While the FDA nevertheless approved the medication, arguing the data had shown it had proven modestly effective in treating mild to moderate cases of the virus, the WHO had already made up its mind. And on Thursday evening, the WHO officially recommended that doctors shouldn’t prescribe the drug to treat patients suffering from COVID-19.

This, despite all those assurances from Dr. Fauci that the drug, which prior to COVID had been a major money loser for Gilead, would revolutionize care related to the virus.

Remdesivir was among the cocktail of medications delivered to President Trump, though the president largely credited his recovery to the antibody medication developed by Regeneron.

The recommendation is a so-called living guideline, which means it could be changed based on the fast-moving research. The WHO attributed its decision to four different studies involving more than 7,000 patients.

“The antiviral drug remdesivir is not suggested for patients admitted to hospital with Covid-19, regardless of how severely ill they are, because there is currently no evidence that it improves survival or the need for ventilation,” an expert panel of the WHO wrote in the British Medical Journal on Friday.

The WHO is also moving to suspend remdesivir from its prequalification list, something that will effectively make it impossible for developing countries to obtain the (apparently useless) antiviral.
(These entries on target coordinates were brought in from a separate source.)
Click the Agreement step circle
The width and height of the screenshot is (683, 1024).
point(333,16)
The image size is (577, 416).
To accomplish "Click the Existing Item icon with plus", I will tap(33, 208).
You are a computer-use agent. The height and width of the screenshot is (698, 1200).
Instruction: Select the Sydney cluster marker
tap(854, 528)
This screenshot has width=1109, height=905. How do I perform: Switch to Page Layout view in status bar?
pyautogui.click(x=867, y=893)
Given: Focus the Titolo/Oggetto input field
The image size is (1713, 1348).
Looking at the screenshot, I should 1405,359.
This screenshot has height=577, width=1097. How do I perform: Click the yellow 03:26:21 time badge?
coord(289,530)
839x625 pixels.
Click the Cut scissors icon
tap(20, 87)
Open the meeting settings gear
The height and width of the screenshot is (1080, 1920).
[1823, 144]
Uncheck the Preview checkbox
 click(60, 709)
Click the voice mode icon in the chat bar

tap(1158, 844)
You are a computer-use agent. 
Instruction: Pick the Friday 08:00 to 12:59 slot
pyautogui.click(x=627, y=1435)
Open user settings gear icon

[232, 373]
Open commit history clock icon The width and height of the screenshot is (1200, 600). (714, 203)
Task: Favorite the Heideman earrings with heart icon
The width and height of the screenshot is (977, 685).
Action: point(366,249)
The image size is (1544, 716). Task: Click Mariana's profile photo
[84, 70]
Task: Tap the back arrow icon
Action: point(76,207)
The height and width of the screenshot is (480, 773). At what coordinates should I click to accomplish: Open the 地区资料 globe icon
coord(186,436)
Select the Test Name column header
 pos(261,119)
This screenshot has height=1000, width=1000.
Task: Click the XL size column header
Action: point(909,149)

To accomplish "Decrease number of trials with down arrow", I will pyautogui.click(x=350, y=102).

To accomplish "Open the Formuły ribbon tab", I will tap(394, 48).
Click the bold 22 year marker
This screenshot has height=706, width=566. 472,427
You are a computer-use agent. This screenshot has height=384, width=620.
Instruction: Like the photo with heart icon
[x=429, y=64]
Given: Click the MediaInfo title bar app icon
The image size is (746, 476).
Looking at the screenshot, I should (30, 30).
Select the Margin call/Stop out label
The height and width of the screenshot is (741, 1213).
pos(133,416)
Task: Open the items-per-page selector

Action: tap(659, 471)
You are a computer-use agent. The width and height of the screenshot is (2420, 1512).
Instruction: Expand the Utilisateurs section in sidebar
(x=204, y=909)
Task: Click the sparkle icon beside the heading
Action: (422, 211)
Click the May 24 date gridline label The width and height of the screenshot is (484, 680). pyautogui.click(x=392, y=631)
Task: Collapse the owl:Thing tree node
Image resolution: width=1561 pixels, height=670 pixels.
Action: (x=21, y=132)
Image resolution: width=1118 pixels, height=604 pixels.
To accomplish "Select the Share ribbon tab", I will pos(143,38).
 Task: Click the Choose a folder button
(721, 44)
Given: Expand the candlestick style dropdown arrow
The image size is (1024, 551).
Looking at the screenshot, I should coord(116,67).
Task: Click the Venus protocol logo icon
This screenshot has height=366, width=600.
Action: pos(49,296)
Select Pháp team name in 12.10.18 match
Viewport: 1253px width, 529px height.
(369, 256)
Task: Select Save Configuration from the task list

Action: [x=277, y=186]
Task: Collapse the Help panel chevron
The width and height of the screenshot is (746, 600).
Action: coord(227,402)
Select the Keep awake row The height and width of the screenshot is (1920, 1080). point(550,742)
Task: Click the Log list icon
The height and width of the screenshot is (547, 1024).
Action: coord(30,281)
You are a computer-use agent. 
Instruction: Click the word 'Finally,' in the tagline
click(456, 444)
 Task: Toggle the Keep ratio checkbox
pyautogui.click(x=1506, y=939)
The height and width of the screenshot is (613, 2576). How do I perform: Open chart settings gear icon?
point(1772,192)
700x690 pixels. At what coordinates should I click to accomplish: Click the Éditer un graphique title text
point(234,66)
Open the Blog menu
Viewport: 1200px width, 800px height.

Gilead has so far refused to accept data showing remdesivir has little benefit for COVID patients. The company has already booked $873 million in remdesivir sales last quarter, and warned investors that Q4 could be a flop if remdesivir flops.

It’s a shame, really: back in the spring, Gilead published every scrap of news about remdesivir, and practically every time they were rewarded with a pop not only in Gilead’s shares, but in the broader market. Sure enough, Gilead shares took a hit on the news, sliding nearly 2%.

Too bad all those equity pumps were for nothing.